**DOCUMENT SECTION**
Covolume of the row span of a matrix and of the kernel of a matrix Let $L$ be a $k$-dimensional lattice in $\mathbb{R}^n$. The covolume
$\hbox{CoVol}(L)$ of $L$ is the $k$-dimensional volume of a
fundamental domain for $L$, i.e., the volume of the parallelopiped
spanned by a $\mathbb{Z}$-basis for $L$. Now let $m<n$, let $A$ be an
$m$-by-$n$ matrix with coordinates in $\mathbb{Z}$ and with
$\hbox{rank}(A)=m$, and let $\hbox{Minor}(A)$ denote the set of
$m$-by-$m$ minors of $A$. I'd like a reference for the following two
formulas, which must be standard results, but I didn't find them on a
quick look at a couple of references.
$$
  (1)\qquad
  \hbox{CoVol}\bigl(\hbox{Row Span}(A)\bigr) = \sqrt{\det(A\cdot {}^t\!A) }
  = \sqrt{\sum_{B\in\text{Minor}(A)} \det(B)^2}.
$$
Let $\phi_A:\mathbb{Z}^n\to\mathbb{Z}^m$ be the linear transformation
$\phi_A(\boldsymbol{w})=\boldsymbol{w}A$ associated to the matrix $A$.
Then $\hbox{Ker}(\phi_A)$ is an $(n-m)$-dimensional lattice whose covolume
is given by the formula
$$
  (2)\qquad
  \hbox{CoVol}\bigl(\hbox{Ker}(\phi_A)\bigr)

**THE REQUEST**
Repeat everything in the covolume post from "Covolume of the" down to "couple of references.", word for word.

**STORED ROWS**
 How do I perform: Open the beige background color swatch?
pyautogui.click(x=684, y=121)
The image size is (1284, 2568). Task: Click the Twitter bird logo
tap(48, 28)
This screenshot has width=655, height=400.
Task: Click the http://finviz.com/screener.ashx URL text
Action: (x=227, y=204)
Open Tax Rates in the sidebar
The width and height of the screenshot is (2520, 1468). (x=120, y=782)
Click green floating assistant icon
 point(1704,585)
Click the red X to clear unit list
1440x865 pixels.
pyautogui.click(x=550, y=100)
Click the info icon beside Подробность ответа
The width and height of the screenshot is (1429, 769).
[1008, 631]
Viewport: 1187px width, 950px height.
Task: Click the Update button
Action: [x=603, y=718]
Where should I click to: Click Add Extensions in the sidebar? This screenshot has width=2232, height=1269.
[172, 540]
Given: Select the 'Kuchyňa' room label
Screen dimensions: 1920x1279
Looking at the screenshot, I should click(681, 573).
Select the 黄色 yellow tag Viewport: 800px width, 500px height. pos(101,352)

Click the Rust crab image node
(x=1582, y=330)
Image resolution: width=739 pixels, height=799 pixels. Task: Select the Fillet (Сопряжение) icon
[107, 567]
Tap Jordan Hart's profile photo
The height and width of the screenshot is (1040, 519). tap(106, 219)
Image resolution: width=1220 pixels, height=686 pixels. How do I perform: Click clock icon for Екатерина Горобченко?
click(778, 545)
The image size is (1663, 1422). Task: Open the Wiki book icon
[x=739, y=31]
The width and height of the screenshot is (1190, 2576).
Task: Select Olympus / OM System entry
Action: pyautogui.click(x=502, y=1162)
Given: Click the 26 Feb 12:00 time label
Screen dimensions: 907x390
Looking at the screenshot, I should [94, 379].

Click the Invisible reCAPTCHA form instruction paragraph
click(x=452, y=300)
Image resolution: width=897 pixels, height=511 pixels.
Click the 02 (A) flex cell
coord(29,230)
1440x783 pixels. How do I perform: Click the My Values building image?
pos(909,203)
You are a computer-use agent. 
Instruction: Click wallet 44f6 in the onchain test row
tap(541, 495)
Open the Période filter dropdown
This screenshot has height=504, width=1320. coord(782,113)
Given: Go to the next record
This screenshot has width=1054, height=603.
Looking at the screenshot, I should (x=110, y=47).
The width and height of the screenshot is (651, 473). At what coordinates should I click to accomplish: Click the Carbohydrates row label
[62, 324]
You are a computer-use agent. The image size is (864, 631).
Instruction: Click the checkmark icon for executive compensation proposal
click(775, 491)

**THE OUTPUT**
Covolume of the row span of a matrix and of the kernel of a matrix Let $L$ be a $k$-dimensional lattice in $\mathbb{R}^n$. The covolume
$\hbox{CoVol}(L)$ of $L$ is the $k$-dimensional volume of a
fundamental domain for $L$, i.e., the volume of the parallelopiped
spanned by a $\mathbb{Z}$-basis for $L$. Now let $m<n$, let $A$ be an
$m$-by-$n$ matrix with coordinates in $\mathbb{Z}$ and with
$\hbox{rank}(A)=m$, and let $\hbox{Minor}(A)$ denote the set of
$m$-by-$m$ minors of $A$. I'd like a reference for the following two
formulas, which must be standard results, but I didn't find them on a
quick look at a couple of references.